If a series lc circuit has two inductors and one capacitor can it have more than one resonant frequency?

 

If a series lc circuit has two inductors and one capacitor can it have more than one resonant frequency?

There will be only one resonance in a simulation where the inductors and capacitors are pure and ideal, with no parasitic capacitances or inductances. A more complete simulation model may show more resonances.

In a practical circuit, the inductors will have parasitic parallel capacitances, and the capacitors and wiring will have parasitic series inductances. The result may be multiple resonances: the inductors may show parallel self-resonances, and there may be more than one series resonance.

 

No. In a series circuit there will be an equivalent series inductance of the two inductors assuming the inductors are not coupled. This also assumes that the parasitics are of second order smallness and the frequencies are not pushed to the point where lumped circuit elements no longer model the physical situation.

 

That's generally true, and certainly capacitor inductance is not usually so much of a problem up to low MHz frequencies. At a hundred MHz the picture is different: I don't suppose that the original poster is likely to be concerned with such frequencies, but then again we don't know for sure.

Inductors can be quite another story though, especially if not designed for particularly low self-capacitance. The parallel self-resonance often sets a practical upper limit on the inductance which can be used, even at modest radio frequencies. If not taken account of, inductor self resonances can result in spurious responses.

 

What if one of the inductors were the secondary coil of
a transformer, would there then be more than one resonant frequency?

 

Possibly could be due to the internal capacitances of the transformer.
It even applies to larger inductors as well as small ones depending on the frequency you're dealing with.

All inductors have a self resonant frequency.

 

If you look at a graphical picture of reactance versus frequency for an inductor and a capacitor you can quickly conclude that in a series LC circuit there is only one point of intersection. Algebraically the point is defined as the frequency for which:

ωL = 1 / (ωC)

In order to have additional resonances we need different models of inductive and capacitive reactance. The existence of such models has been hinted at but never explicitly defined. We know that inductive reactance deviates, concave up, from linearity at high frequencies. Does that imply the existence of a second point of intersection? I don't think so. I'm less sure about deviations in the model for capacitive reactance at high frequencies from the usual hyperbola. Again I doubt the existence of a pair of reactance models that allow for two points of intersection which would be required for a second point of resonance.

 

Here is the result of a simulation of a practical series resonant circuit using two separate coils. Note the two series and two parallel resonances.
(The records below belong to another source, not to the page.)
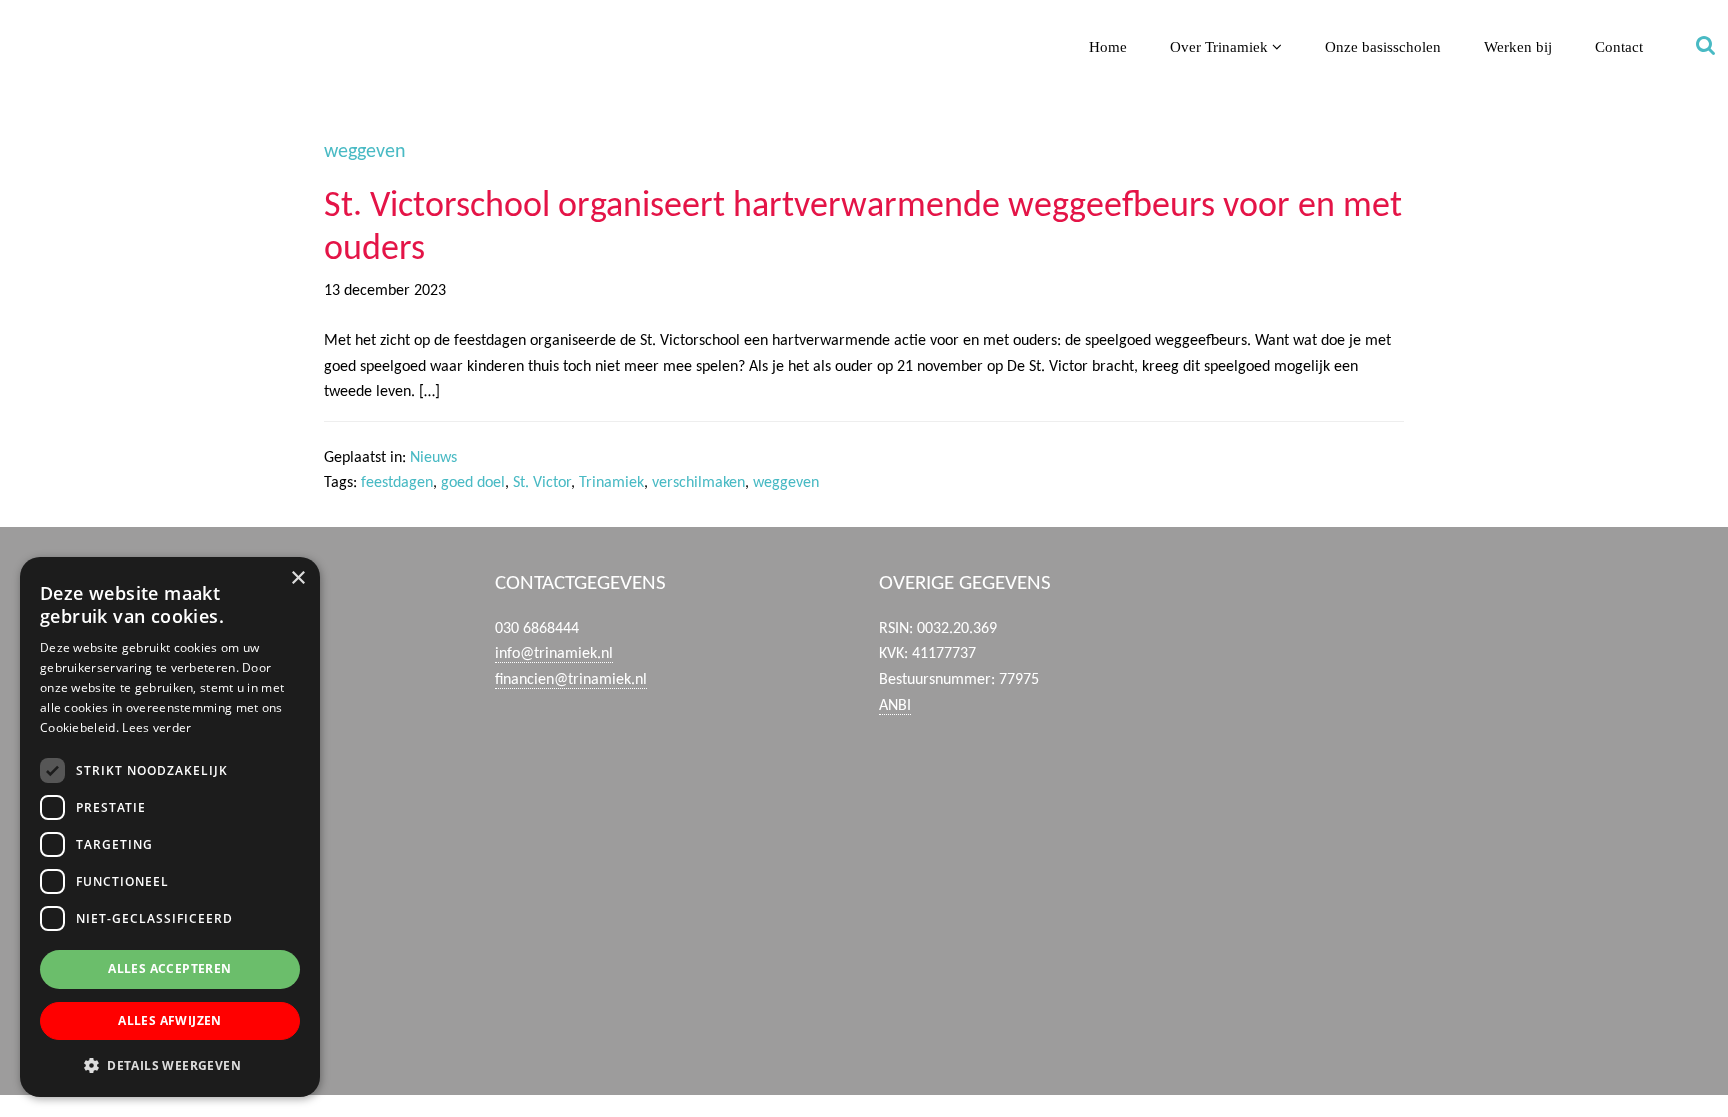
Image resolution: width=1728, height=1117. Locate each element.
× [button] (297, 578)
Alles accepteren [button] (169, 968)
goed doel (473, 483)
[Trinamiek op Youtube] (1440, 728)
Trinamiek (24, 18)
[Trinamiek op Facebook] (1440, 633)
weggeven (786, 483)
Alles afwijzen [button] (170, 1020)
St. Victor (542, 483)
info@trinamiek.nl (554, 654)
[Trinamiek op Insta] (1440, 919)
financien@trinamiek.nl (571, 680)
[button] (170, 1065)
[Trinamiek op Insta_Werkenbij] (1440, 1015)
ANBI (895, 706)
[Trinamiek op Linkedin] (1440, 824)
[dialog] (170, 827)
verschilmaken (698, 483)
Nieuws (433, 458)
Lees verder (156, 727)
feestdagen (397, 483)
Clearly this situation can only occur in the presence of significant parasitic capacitances, but in the real world these do exist. Multiple resonances of this type can lead to unwanted effects, for instance in filter circuits.

Note that you don't need to get up to VHF to see this sort of thing: these resonances are occurring at quite low radio frequencies. The parasitic capacitances shown are large, but by no means impossibly so.

 

Here is the result of a simulation of a practical series resonant circuit using two separate coils. Note the two series and two parallel resonances.

Clearly this situation can only occur in the presence of significant parasitic capacitances, but in the real world these do exist. Multiple resonances of this type can lead to unwanted effects, for instance in filter circuits.

Note that you don't need to get up to VHF to see this sort of thing: these resonances are occurring at quite low radio frequencies. The parasitic capacitances shown are large, but by no means impossibly so.

View attachment 27149

I would argue that your circuit is not the same as described by the OP, even in spirit. It is true that you have two inductors and at least one capacitor, but it is hardly a "series" circuit anymore. For each inductor there is a series path through the other inductor as well as a path around the other inductor. Also no complicated reactance models to get two points of intersection. Maybe the OP can comment on the practical application of such a network.

 

I would argue that your circuit is not the same as described by the OP, even in spirit. It is true that you have two inductors and at least one capacitor, but it is hardly a "series" circuit anymore. For each inductor there is a series path through the other inductor as well as a path around the other inductor. Also no complicated reactance models to get two points of intersection. Maybe the OP can comment on the practical application of such a network.

Well, it's an attempt at a simple model model of two real inductors and a capacitor with parasitic elements. One could probably demonstrate something of the kind with actual components and an impedance / network analyser. There is no doubt that this kind of thing happens in practice: difficulties with spurious resonances have been with us since the days of great grandfather's TRF radio set. At higher frequencies this of course becomes more problematic, and eventually everything has to be regarded as more or less of a transmission line, but that's definitely heading OT.

How much relevance this has to the OP's question is another matter: (s)he may have only had the behaviour of ideal components in mind, and it might be better not to pursue this further unless we hear otherwise.